*** Information provided Section Begins ***
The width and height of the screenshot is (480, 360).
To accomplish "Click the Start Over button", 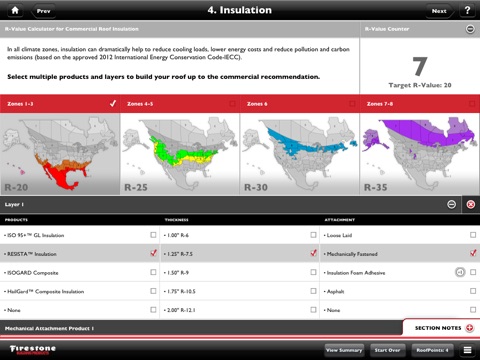I will tap(387, 350).
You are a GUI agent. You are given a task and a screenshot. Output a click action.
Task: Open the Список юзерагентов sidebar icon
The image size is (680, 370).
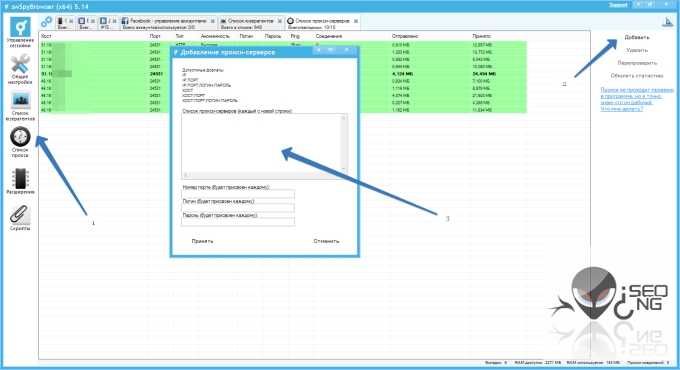(x=20, y=105)
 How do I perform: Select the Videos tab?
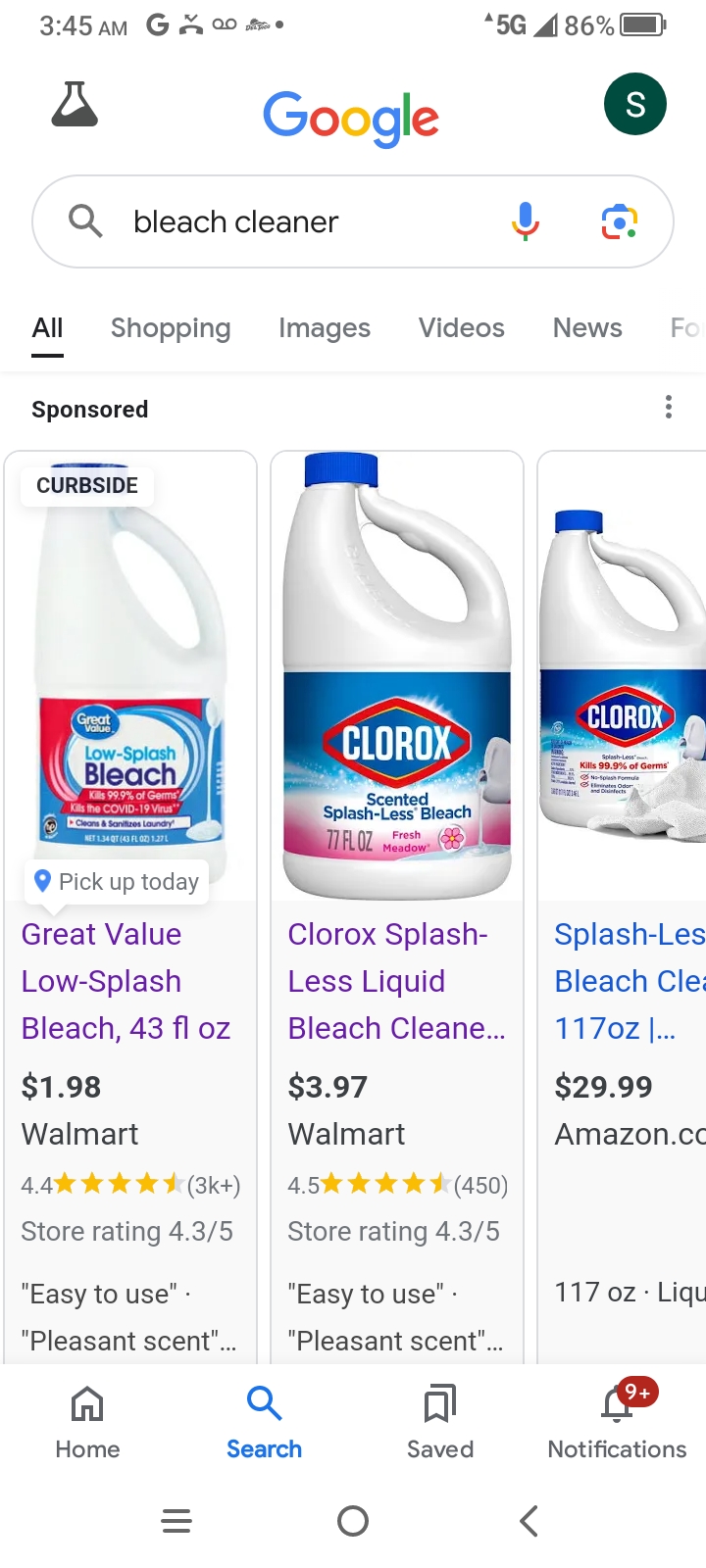(461, 328)
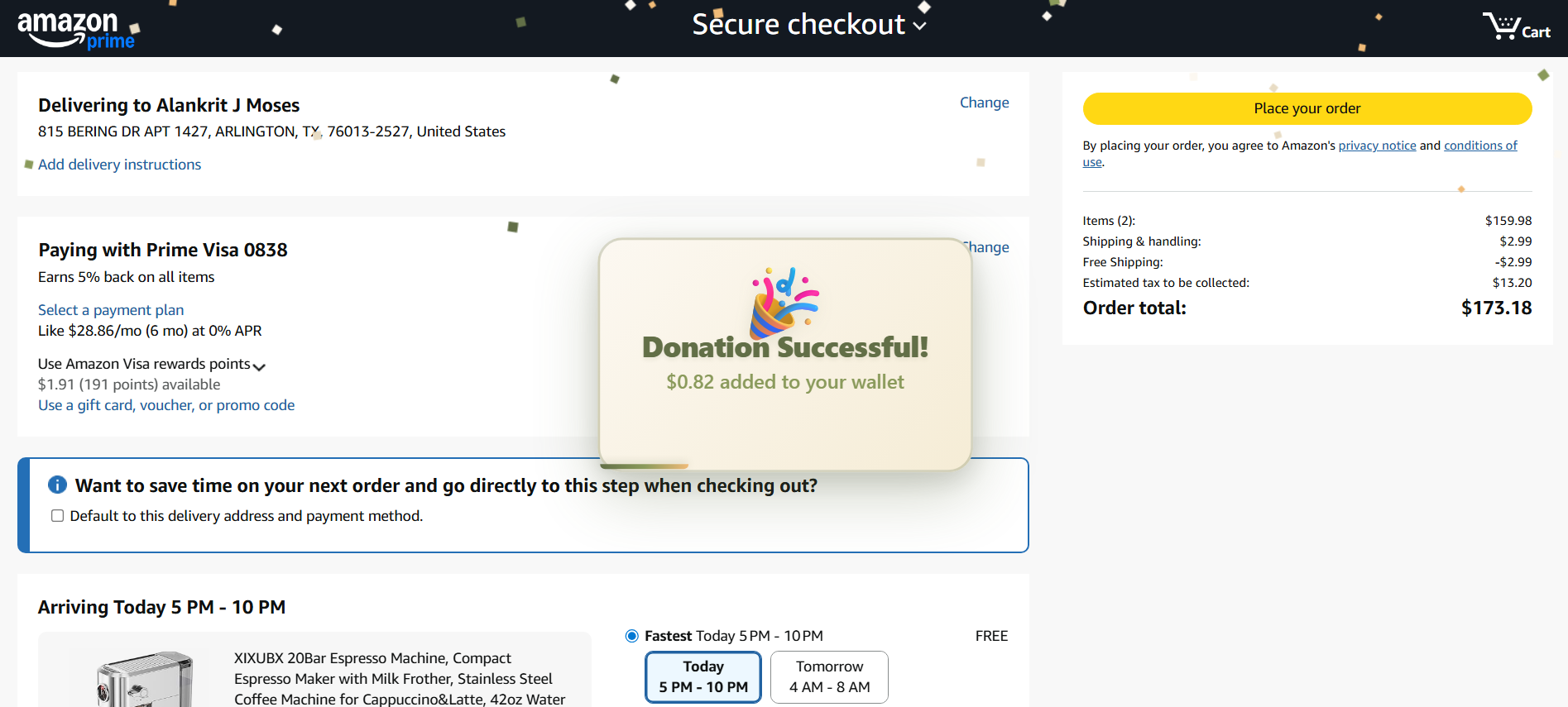Open the conditions of use link
Viewport: 1568px width, 707px height.
(x=1479, y=146)
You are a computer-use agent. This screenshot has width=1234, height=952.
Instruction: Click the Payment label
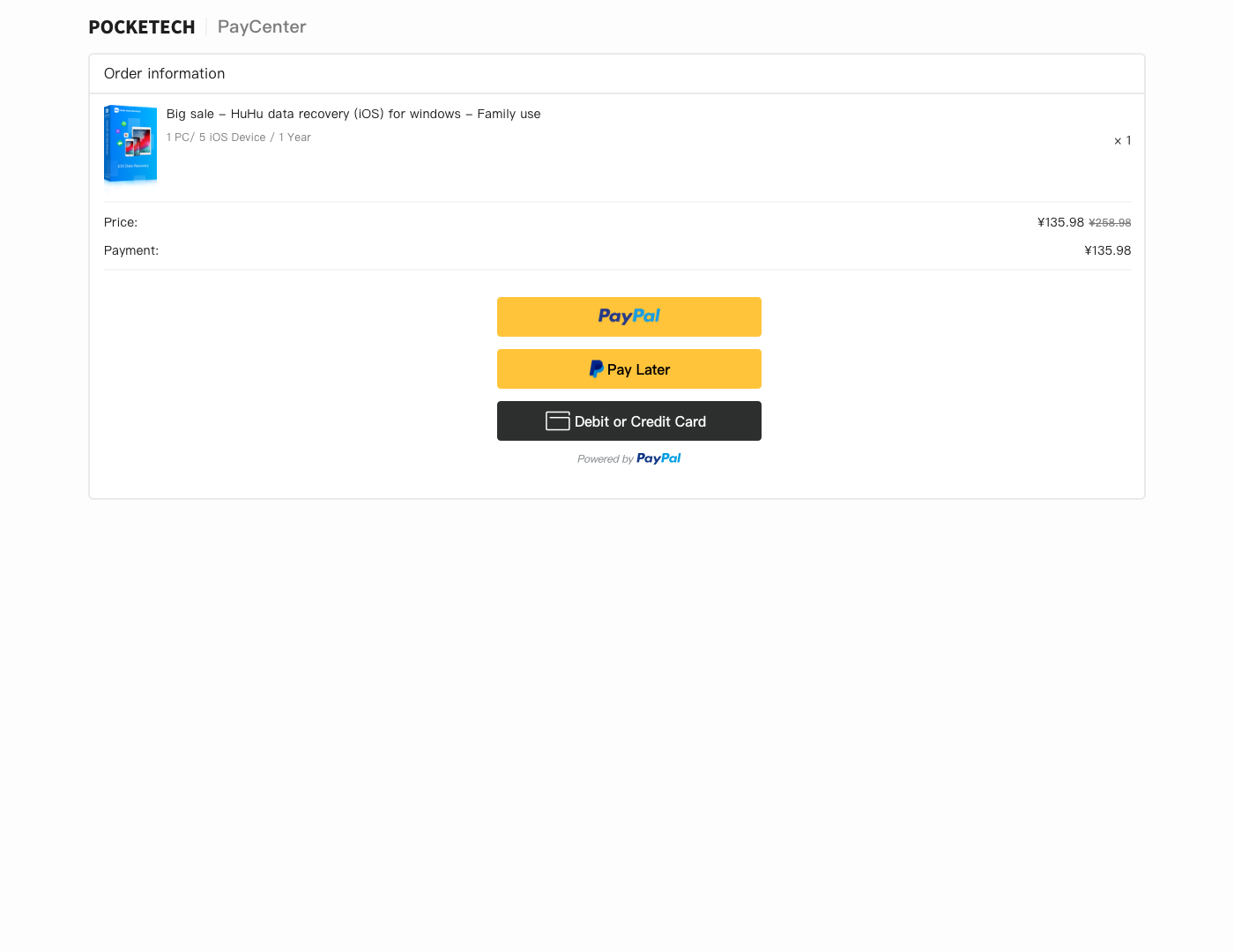pos(131,251)
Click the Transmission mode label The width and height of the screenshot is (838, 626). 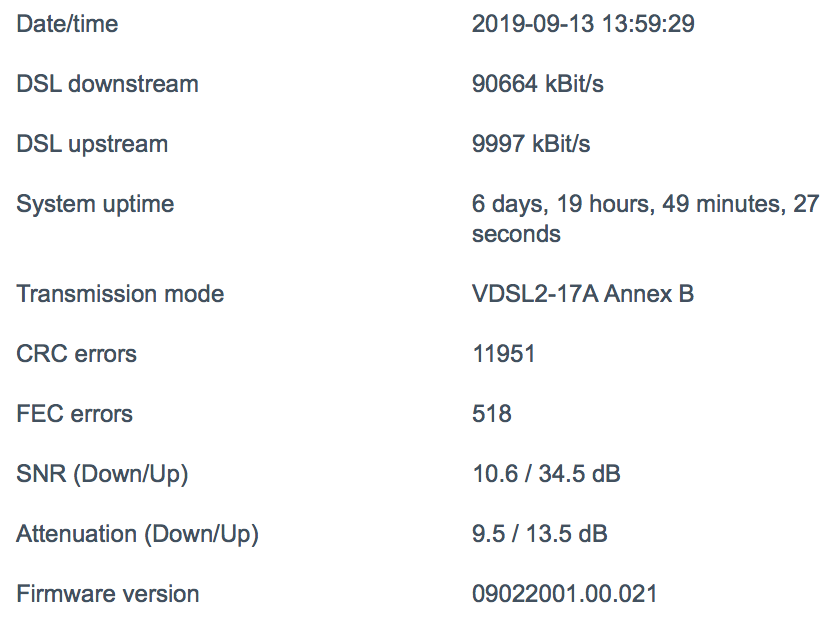pos(120,294)
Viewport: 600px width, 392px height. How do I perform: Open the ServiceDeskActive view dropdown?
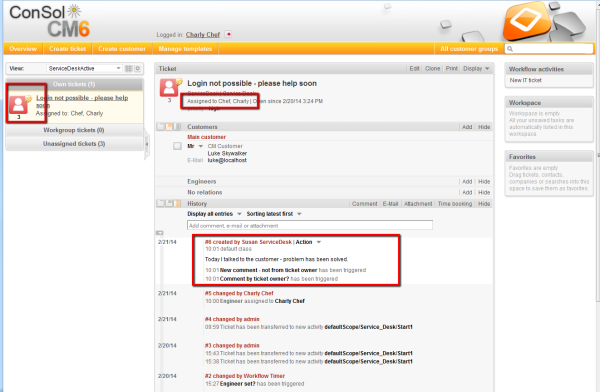pos(84,69)
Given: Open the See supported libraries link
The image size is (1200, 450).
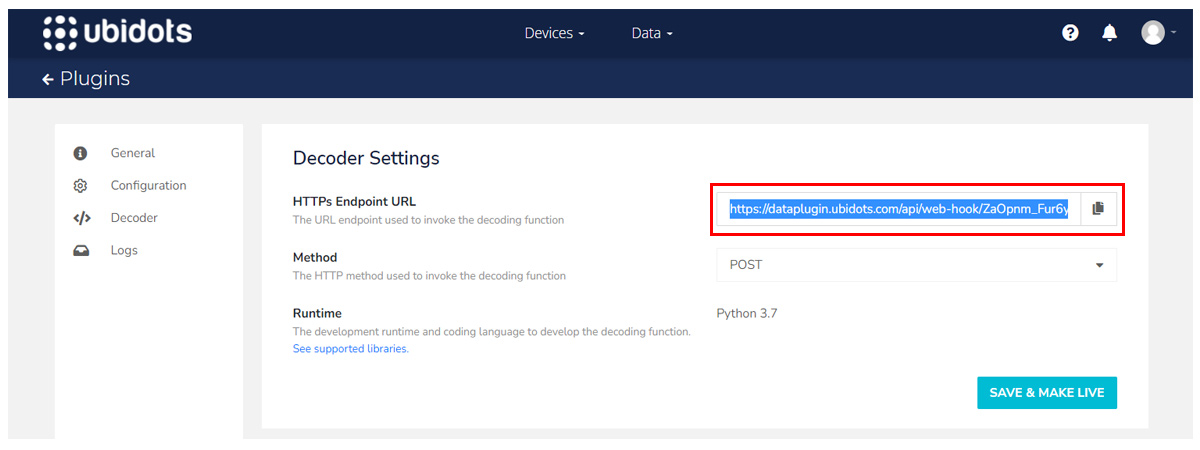Looking at the screenshot, I should pyautogui.click(x=350, y=349).
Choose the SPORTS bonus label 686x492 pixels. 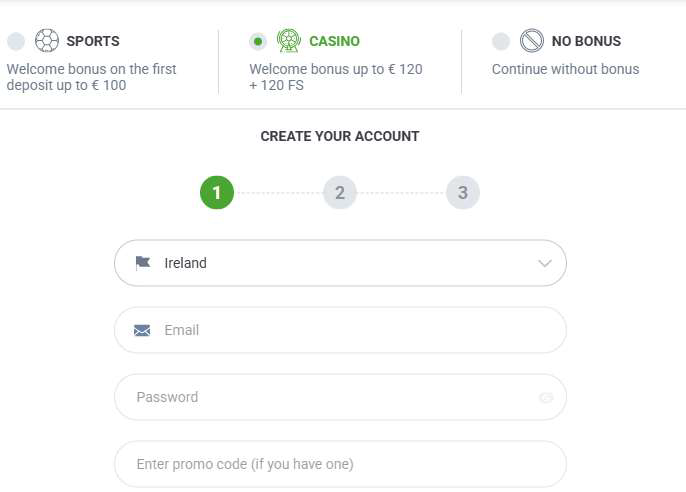(93, 41)
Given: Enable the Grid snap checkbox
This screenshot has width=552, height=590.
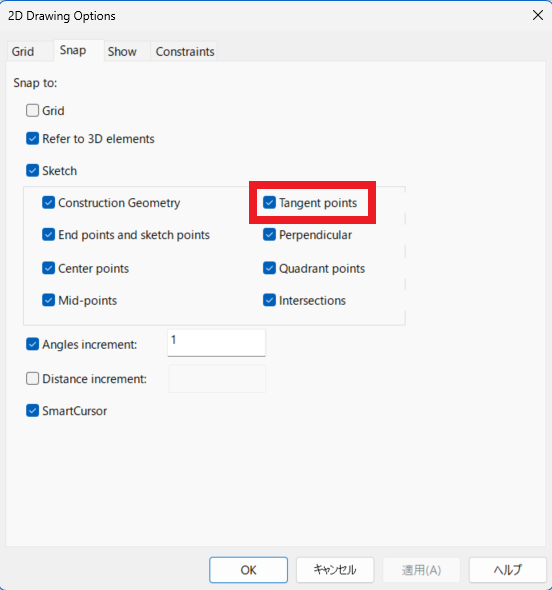Looking at the screenshot, I should pyautogui.click(x=32, y=111).
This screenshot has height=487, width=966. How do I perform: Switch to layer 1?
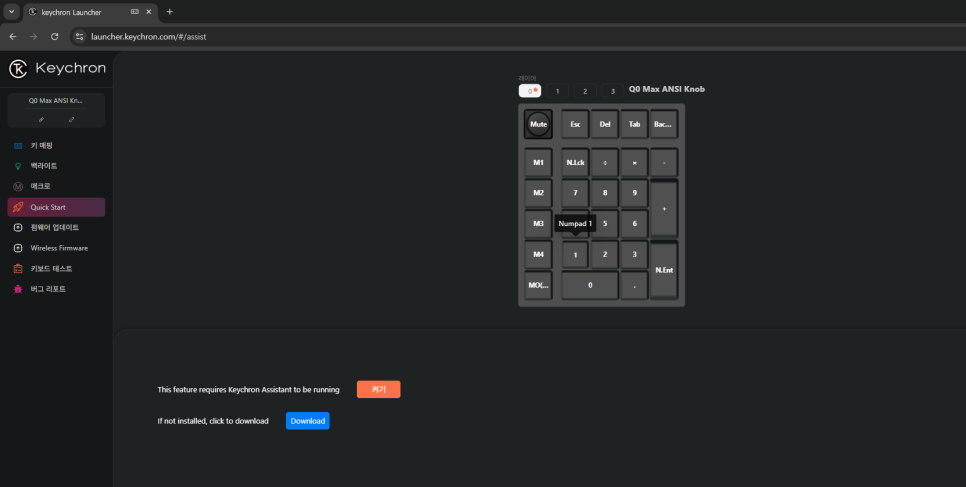pos(558,91)
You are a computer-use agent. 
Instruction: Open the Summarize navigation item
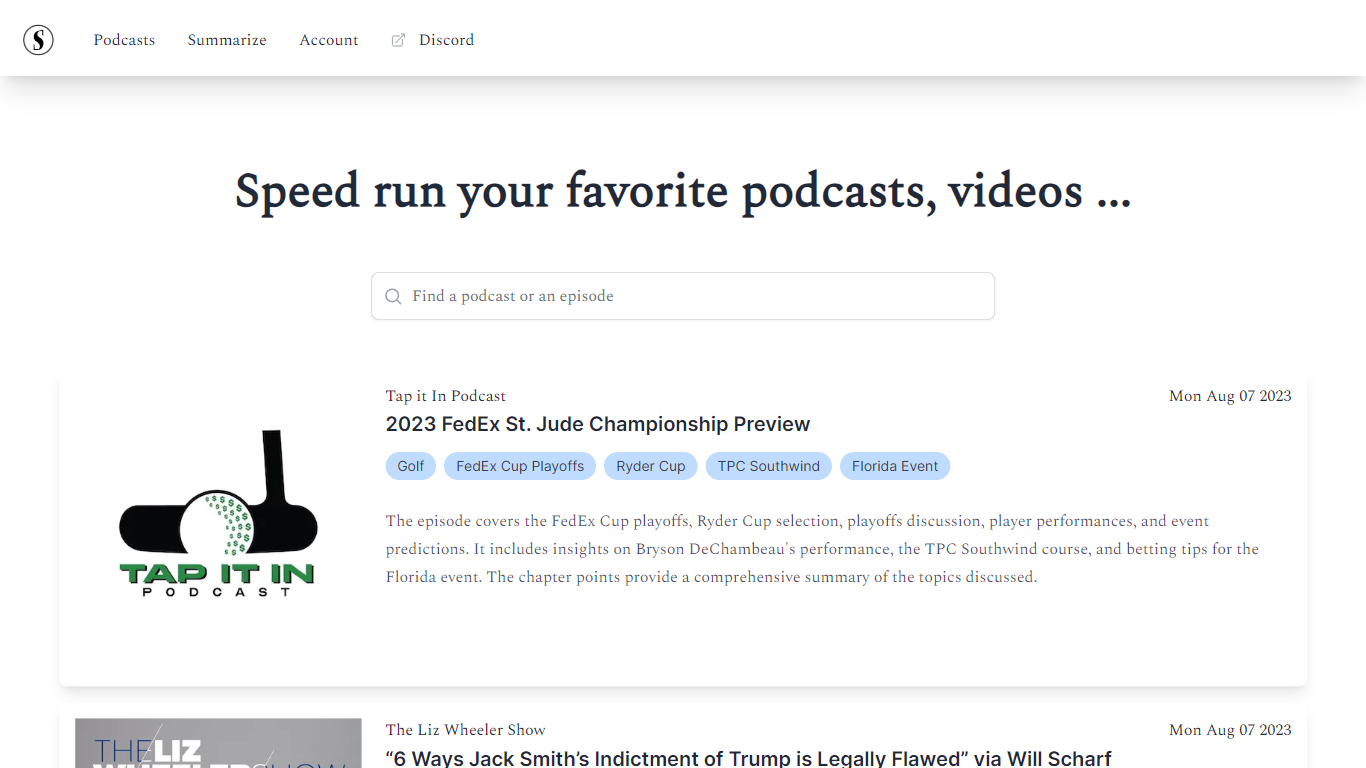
*** Information provided Section Ends ***
**Exercise instructions**:
Gather from the entries above all lines that include the string "computer".

**Task answer**:
You are a computer-use agent. This screenshot has width=1234, height=952.
You are a computer-use agent. 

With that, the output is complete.